## [SELECTION]
####################
Thus, in the present study, we will draw the pictures of year-to-year and decadal variations in the CMW and their relations to the SST and SSH anomalies, and to atmospheric conditions which are favorable for the formation of CMW based on observation data. We also examine how the CMW variations tie with the variations in the subsurface layers which may affect the sea surface conditions. We will examine variations in the whole CMW, rather than separating the variations of L- and D-CMW, because our preliminary study indicated that year-to-year volume variations in L- and D-CMW are similar to each other (see Appendix).

2 Data

We use the Grid Point Values of the Monthly Objective Analysis attained from the Argo data (hereafter referred to as MOAA GPV) to detect and describe the CMW distributions and variations. The MOAA GPV dataset is a global monthly dataset of temperature and salinity based on the Argo floats, the Triangle Trans-Ocean Buoy Network and available conductivity–temperature–depth casts from the sea surface to the 2000\(dbar\) level, produced by the Japan Agency for Marine-Earth Science and Technology (JAMSTEC) Argo Team (Hosoda, 2007; Hosoda et al. 2008). After careful quality controls, a two-dimensional optimum interpolation was applied to the profile data to obtain monthly mean temperature and salinity for every \(1^\circ \times 1^\circ\) latitude–longitude grid box for \(25\) pressure levels from 10\(dbar\) to 2000\(dbar\), as the World Ocean Atlas 2001 (Conkright, et al., 2002). Decorrelation radii are from \(10\) to \(20\) degrees in longitude and from \(5\) to \(11\) degrees in latitude. The data domain in the present study is the North Pacific from \(15^\circ N\) to \(60^\circ N\), between \(120^\circ E\) and \(80^\circ W\). The analysis period is from January 2004 to December 2021 although the dataset is available since 2001. We have excluded the data before 2004 following previous studies such as Toyama et al. (2015) and Kawai et al. (2021) because the Argo observations were very sparse before 2004 in the North Pacific.

We use satellite altimeter SSH data to analyze the relationship between the CMW and SSH anomalies. The satellite altimeter SSH dataset used here is dataset-duacs-rep-global-merged-twosat-phy-l4, a product of the Data Unification and Altimeter Combination System (DUACS), which is an operational production of sea level products for the Copernicus Marine Environment Monitoring Service (CMEMS). The horizontal resolution is \(0.25^\circ \times 0.25^\circ\) latitude–longitude, and the temporal resolution is 1 day. The analysis period and area are the same as those of the MOAA GPV dataset. The monthly mean and \(1^\circ \times 1^\circ\) latitude–longitude averages are calculated from the daily data before the analyses to minimize the calculation time while retaining the large-scale features of the SSH anomaly.

The SST dataset used in the present study is the National Oceanic and Atmospheric Administration (NOAA) Optimum Interpolation (OI) SST V2 (Reynolds et al. 2002), provided by NOAA. The horizontal resolution is \(1^\circ \times 1^\circ\) latitude–longitude. The dataset covers the entire Earth, from \(89.5^\circ N\) to \(89.5^\circ S\) and \(0.5^\circ E\) to \(359.5^\circ E\). The dataset is produced mainly from meteorological satellites and in situ SST observations. The monthly means from 2004 to 2021, the same period as the MOAA GPV data, are obtained through the NOAA website.
####################
## [RECORD EXCERPTS]
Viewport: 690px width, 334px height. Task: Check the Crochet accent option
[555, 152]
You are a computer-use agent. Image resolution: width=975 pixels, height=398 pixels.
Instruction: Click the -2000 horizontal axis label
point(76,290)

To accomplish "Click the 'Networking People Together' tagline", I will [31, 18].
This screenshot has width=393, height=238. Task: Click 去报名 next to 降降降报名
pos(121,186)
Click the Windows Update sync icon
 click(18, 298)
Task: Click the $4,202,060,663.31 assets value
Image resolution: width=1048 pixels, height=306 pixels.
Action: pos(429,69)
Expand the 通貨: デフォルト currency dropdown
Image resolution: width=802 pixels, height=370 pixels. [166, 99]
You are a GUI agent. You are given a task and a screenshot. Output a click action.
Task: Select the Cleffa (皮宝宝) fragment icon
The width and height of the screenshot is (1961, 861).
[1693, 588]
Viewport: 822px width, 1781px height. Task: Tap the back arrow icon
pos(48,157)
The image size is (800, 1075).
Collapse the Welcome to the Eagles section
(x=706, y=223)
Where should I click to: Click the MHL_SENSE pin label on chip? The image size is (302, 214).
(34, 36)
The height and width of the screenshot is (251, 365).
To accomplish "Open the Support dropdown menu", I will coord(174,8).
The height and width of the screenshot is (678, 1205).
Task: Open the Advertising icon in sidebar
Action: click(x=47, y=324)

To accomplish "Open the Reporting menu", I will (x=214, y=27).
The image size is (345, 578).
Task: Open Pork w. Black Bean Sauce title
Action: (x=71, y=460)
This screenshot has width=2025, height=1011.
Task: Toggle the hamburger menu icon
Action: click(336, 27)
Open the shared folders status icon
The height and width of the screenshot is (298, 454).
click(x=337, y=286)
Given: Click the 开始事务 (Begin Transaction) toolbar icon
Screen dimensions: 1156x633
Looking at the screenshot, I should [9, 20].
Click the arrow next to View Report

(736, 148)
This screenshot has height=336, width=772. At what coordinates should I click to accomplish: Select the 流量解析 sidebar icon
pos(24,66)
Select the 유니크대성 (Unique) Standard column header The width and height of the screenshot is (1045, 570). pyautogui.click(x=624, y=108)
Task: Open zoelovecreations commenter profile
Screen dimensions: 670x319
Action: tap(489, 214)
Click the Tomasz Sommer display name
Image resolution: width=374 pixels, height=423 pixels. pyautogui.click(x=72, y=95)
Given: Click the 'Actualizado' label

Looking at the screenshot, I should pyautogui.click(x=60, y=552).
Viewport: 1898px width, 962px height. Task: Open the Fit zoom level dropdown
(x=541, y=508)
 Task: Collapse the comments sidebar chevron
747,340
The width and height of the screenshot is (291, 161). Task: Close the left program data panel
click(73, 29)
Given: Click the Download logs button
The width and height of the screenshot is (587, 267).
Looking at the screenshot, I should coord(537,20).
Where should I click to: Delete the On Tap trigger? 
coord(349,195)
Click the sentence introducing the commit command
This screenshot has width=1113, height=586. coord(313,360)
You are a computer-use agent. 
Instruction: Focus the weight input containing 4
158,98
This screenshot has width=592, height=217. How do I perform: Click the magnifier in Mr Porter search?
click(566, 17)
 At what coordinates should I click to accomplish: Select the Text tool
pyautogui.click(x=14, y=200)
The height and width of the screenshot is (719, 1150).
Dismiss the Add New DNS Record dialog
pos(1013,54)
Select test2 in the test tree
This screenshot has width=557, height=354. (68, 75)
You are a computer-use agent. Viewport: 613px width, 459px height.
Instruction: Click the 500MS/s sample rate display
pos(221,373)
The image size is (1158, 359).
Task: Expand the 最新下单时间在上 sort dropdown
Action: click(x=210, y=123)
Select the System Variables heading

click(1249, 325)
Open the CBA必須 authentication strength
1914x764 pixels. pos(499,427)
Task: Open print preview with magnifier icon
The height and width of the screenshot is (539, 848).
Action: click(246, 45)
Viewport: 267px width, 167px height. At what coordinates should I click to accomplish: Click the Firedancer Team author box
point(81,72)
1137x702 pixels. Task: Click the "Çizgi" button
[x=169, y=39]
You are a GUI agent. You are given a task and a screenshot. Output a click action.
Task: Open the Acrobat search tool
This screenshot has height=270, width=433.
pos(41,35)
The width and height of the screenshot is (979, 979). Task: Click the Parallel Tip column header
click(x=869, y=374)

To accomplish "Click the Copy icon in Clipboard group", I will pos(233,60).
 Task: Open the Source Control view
####################
## [TASKS FOR THIS EXERCISE]
1. According to the excerpt on ocean datasets, what time span does the analysis cover?
2. Print the portion of the excerpt on ocean datasets starting with "Thus, in the" and going on through "other (see Appendix).".

## [ANSWERS GIVEN]
1. January 2004 to December 2021.

2.
Thus, in the present study, we will draw the pictures of year-to-year and decadal variations in the CMW and their relations to the SST and SSH anomalies, and to atmospheric conditions which are favorable for the formation of CMW based on observation data. We also examine how the CMW variations tie with the variations in the subsurface layers which may affect the sea surface conditions. We will examine variations in the whole CMW, rather than separating the variations of L- and D-CMW, because our preliminary study indicated that year-to-year volume variations in L- and D-CMW are similar to each other (see Appendix).